Text section:
============================================================
As federal agencies officially begin to leverage data as a strategic asset, per the direction of the Federal Data Strategy and several legislative directives, Federal CIO Suzette Kent said agencies focused on health care delivery are already well-positioned leaders in applying data in meaningful ways for the citizens they serve.
At Wednesday's AFCEA Bethesda’s Health IT Summit, Kent highlighted several advantages that agencies with health-driven missions have in the data realm — such as using data to achieve human-centered design integration in a variety of programs and protecting the health data of their beneficiaries.
“In this community, the recognition of the value of individual data and the rules around protecting it are the highest,” Kent said.
User-centered design is also a pillar of the President’s Management Agenda, the White House’s long-term vision for modernizing the federal government. While the agenda measures overall progress across agencies in meeting its goals, Kent revered the way health-driven agencies have already integrated this into its mission.
“User-centered design was a priority for the President’s Management Agenda, but that is a priority this community has always had: centering the person that you’re serving, understanding and getting the resources to a patient and a caregiver,” Kent said. “These are important concepts that we want to be thoughtful about as you modernize systems to ensure that those who are using those tools everyday, [that] we’re designing with them in mind.”
============================================================
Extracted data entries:
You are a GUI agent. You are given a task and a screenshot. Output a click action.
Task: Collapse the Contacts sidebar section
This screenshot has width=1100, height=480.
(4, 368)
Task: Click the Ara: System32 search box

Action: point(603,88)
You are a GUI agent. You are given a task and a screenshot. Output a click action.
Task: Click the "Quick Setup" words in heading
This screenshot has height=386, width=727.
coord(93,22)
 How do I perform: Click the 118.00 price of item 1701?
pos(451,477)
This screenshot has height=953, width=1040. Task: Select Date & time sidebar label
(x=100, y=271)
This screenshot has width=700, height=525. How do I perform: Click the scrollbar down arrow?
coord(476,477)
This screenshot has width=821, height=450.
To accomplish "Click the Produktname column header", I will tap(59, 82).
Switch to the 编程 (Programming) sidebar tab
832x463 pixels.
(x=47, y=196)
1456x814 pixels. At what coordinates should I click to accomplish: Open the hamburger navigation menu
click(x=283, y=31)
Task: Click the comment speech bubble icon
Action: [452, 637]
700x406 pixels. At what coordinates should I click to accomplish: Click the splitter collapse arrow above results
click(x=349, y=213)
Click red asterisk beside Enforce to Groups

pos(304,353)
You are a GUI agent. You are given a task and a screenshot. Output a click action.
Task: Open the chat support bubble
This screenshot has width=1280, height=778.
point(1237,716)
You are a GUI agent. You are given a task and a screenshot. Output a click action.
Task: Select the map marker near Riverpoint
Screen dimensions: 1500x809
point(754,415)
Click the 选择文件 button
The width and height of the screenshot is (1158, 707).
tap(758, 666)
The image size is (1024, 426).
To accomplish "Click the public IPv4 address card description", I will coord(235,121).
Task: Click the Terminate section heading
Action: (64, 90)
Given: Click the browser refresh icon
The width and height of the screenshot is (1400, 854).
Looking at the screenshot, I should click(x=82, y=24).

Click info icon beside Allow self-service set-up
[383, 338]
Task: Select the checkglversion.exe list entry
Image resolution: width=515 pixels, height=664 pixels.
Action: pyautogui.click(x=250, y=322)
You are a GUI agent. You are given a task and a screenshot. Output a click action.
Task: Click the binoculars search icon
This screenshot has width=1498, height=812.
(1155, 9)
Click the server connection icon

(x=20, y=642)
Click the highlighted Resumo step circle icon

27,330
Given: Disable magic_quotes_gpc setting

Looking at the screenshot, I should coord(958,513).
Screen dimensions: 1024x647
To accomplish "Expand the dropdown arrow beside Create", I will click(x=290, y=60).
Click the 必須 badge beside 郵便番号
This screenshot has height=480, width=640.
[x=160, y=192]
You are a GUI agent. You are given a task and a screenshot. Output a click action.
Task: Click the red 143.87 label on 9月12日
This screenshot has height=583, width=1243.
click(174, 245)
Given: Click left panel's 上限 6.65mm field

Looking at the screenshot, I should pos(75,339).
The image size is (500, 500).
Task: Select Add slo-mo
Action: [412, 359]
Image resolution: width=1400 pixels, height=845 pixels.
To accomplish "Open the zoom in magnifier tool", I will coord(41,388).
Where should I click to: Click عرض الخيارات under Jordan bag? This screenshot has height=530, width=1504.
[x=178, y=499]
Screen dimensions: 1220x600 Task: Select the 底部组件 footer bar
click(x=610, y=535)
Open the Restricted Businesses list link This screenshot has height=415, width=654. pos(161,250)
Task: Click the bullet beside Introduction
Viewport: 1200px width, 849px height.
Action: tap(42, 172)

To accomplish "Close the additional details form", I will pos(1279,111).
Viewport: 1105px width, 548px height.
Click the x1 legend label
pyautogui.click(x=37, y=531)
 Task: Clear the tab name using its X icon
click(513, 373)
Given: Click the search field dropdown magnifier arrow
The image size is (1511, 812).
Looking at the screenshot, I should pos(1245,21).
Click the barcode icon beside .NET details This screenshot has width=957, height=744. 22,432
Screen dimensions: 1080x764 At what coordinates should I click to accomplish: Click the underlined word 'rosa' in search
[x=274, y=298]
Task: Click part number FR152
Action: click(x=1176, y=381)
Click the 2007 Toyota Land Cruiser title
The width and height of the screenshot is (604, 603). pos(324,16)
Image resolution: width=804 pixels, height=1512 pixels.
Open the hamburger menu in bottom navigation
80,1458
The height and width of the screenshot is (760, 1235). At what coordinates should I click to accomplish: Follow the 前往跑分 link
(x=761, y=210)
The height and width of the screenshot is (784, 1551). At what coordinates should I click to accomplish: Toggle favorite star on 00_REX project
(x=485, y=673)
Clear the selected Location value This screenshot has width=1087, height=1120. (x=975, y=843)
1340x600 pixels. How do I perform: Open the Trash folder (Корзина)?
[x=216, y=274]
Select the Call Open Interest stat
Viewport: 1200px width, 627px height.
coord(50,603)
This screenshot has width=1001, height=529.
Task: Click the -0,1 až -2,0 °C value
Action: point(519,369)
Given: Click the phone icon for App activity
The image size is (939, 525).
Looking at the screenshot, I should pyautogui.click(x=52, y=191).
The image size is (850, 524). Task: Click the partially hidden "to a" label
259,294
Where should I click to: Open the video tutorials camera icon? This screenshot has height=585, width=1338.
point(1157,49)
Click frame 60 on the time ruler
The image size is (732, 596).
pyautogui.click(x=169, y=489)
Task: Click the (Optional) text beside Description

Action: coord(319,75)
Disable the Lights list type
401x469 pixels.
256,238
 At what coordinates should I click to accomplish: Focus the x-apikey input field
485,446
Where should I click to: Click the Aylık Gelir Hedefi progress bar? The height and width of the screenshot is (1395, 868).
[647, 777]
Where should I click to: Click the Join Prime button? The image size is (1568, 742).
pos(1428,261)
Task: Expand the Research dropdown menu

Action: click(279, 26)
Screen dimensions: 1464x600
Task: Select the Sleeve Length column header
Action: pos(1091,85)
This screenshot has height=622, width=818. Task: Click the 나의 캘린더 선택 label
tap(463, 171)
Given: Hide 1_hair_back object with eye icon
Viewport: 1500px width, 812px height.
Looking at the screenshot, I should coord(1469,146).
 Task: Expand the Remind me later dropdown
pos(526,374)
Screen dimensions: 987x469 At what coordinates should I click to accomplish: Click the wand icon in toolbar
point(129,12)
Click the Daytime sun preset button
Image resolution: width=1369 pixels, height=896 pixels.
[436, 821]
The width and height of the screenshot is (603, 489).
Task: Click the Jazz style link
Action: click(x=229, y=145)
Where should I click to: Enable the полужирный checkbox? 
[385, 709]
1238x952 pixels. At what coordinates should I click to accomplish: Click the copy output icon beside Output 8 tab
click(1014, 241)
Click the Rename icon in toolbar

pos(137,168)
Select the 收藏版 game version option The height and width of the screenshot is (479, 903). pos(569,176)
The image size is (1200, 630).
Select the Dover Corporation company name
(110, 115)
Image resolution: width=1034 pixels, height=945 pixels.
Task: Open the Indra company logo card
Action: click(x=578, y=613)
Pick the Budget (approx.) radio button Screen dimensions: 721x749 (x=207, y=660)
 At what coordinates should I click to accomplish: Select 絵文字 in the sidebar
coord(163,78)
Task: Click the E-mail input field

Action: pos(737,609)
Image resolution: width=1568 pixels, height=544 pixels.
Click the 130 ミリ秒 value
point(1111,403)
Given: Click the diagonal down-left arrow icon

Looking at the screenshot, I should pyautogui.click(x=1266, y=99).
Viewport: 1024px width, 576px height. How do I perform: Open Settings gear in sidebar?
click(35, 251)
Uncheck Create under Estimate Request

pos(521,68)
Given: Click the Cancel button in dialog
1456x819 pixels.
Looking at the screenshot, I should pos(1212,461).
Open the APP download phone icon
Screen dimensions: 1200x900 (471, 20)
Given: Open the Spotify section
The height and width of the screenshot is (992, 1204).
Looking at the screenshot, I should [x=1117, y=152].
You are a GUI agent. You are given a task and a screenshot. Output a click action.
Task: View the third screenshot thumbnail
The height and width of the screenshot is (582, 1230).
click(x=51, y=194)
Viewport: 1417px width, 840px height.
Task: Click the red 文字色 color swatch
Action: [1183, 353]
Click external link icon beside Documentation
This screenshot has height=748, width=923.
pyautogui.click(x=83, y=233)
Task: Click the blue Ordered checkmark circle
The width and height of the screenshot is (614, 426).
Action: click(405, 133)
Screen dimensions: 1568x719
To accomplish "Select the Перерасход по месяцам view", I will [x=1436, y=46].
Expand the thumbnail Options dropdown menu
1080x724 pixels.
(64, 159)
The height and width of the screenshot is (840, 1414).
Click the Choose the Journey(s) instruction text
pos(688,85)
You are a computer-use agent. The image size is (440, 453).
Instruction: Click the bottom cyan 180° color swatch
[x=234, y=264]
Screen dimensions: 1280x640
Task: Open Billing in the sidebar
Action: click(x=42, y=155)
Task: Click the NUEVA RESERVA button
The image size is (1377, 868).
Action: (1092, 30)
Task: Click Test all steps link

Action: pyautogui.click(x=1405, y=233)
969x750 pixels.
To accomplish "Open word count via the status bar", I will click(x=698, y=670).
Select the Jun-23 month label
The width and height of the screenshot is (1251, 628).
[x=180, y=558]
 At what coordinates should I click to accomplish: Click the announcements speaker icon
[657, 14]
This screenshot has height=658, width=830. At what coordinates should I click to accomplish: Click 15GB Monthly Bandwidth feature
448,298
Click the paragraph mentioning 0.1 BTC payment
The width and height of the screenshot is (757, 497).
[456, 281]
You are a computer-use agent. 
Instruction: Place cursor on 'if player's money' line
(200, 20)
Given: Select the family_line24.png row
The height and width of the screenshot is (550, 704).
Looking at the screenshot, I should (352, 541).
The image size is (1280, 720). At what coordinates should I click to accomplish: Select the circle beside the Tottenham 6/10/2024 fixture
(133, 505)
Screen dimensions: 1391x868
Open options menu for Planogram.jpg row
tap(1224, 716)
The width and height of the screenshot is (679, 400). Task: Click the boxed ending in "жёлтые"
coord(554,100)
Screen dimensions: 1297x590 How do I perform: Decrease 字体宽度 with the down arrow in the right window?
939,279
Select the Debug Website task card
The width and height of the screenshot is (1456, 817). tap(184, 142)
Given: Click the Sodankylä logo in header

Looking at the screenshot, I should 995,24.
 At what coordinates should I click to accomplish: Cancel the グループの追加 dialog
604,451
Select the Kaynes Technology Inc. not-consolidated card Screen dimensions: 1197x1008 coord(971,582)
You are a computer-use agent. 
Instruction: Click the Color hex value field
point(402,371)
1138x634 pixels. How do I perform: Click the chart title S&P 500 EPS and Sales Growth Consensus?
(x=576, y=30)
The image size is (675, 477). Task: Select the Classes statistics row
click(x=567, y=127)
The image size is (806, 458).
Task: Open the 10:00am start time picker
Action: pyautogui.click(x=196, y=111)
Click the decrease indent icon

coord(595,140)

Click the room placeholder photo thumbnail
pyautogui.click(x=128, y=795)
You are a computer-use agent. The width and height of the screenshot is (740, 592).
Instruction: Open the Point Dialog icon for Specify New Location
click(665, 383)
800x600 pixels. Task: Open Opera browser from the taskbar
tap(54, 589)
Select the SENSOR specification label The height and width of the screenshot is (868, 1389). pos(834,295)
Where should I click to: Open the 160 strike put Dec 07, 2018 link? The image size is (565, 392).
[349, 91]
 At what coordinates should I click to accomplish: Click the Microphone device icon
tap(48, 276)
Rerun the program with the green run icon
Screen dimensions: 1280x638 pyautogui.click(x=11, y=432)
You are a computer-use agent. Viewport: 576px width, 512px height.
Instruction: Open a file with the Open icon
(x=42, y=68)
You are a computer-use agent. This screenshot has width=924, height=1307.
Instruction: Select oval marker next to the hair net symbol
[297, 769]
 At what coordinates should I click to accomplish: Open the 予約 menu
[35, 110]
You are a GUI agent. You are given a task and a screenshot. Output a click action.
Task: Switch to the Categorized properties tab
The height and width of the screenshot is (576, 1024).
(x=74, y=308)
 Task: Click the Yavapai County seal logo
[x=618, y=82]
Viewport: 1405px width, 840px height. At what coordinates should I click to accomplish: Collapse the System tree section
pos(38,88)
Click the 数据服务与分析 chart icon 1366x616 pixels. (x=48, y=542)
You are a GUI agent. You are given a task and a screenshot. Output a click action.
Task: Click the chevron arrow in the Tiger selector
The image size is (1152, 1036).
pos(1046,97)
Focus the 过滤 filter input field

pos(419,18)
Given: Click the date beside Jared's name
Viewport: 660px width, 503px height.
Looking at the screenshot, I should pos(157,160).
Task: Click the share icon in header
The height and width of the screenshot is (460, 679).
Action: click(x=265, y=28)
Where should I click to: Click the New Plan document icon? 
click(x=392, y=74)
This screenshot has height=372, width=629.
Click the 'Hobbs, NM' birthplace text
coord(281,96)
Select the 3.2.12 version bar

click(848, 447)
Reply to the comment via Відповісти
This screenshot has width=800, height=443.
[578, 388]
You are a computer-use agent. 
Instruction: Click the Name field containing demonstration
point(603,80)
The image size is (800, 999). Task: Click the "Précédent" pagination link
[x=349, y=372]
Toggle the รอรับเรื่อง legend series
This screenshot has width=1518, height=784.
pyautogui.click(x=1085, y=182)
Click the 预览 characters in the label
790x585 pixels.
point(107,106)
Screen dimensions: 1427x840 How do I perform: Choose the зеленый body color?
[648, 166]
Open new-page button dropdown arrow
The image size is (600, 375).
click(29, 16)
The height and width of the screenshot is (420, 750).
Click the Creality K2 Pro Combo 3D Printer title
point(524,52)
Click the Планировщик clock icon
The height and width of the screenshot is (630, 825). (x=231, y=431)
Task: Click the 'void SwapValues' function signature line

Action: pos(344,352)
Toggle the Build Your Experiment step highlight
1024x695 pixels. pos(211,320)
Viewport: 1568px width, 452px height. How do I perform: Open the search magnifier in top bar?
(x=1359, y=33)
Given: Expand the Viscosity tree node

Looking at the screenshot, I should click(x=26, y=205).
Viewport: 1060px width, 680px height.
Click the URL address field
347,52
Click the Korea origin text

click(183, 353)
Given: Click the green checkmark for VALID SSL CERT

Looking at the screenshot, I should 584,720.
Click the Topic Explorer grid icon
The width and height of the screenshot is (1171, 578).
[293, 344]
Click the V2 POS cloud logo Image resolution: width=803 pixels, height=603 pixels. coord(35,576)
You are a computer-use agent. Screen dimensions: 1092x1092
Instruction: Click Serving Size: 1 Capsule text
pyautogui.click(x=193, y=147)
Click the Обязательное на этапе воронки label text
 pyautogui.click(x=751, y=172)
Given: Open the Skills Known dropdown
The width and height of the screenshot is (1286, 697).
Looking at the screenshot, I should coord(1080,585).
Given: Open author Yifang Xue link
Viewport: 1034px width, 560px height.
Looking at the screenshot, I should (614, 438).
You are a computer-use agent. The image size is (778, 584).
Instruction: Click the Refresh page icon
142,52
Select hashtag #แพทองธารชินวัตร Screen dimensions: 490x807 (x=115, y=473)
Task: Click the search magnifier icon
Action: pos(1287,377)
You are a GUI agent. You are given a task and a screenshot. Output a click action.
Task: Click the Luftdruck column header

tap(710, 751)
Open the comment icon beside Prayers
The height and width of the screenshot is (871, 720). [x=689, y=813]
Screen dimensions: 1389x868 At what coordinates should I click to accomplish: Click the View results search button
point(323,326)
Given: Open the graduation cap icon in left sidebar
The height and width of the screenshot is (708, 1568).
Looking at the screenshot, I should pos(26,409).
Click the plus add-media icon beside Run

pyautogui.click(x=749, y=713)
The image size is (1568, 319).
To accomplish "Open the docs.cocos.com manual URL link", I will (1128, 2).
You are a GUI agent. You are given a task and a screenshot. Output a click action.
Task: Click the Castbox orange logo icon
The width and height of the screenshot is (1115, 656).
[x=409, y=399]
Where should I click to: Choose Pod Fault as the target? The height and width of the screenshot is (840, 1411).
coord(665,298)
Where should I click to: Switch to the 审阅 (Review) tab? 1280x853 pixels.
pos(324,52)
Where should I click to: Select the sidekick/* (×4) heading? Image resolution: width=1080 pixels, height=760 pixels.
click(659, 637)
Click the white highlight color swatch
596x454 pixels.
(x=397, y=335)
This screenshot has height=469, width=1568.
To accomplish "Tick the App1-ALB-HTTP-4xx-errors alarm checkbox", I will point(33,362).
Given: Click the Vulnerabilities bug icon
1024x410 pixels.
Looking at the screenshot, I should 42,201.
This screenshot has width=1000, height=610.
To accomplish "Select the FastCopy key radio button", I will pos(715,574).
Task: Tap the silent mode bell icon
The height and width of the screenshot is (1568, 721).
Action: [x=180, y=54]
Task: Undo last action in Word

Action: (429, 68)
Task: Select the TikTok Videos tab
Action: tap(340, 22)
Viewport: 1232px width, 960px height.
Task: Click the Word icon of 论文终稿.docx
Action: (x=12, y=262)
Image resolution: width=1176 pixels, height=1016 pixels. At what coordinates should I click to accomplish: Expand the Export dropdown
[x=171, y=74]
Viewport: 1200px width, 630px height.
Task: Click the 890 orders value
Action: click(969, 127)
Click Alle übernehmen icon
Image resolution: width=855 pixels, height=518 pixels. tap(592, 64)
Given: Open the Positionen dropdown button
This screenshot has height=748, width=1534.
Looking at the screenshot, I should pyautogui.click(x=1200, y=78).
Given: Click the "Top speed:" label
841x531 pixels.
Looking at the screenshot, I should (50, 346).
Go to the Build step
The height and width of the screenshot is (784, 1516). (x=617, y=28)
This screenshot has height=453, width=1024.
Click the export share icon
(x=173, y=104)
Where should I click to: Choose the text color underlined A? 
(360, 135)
============================================================
Tasks:
A) Give every passage of the article on health agencies and data that quotes Kent directly, in the order the passages appear.
B) Carry on the article on health agencies and data, picking up after its final sentence.

Response list:
A)
1. "In this community, the recognition of the value of individual data and the rules around protecting it are the highest."
2. "User-centered design was a priority for the President's Management Agenda, but that is a priority this community has always had: centering the person that you're serving, understanding and getting the resources to a patient and a caregiver."
3. "These are important concepts that we want to be thoughtful about as you modernize systems to ensure that those who are using those tools everyday, [that] we're designing with them in mind."

B)
As Kent applauded the work of the federal health IT community, she also said that in the coming year she wants to emphasize further investments in cybersecurity efforts to further protect the privacy and data of citizens, as well as skilling the federal IT workforce to diversify and improve agencies’ missions.
“We’re going to continue to make investments in identity management,” Kent said. “I only mention that here again back to link the importance of privacy and protection of information, so those are conversations that we’re going to continue to elevate as we go through this year.”
In supporting workforce investments, Kent visited an organization that 3D-prints ears and prosthetic parts for health care applications. She discovered that the organization used to focus on hiring IT specialists, but now look for clinicians, chemists, biologists and other health care professionals to increase their scope of perspective and work.
“The solutions and some of the things that we are able to do, both with envisioning how we might solve the problems and the solutions against those problems take a different mix of skills that we had in the past,” Kent said. “Those are some of the things that we’re aspiring to understand as we go forward and how we bring the right skills to the problems that we’re trying to solve.”
Kent linked that statement back to the Federal Data Strategy, which has a focus on getting the federal workforce equipped with the diverse skills necessary to successfully leverage data as a strategic asset and serve citizens — in the health care space and beyond.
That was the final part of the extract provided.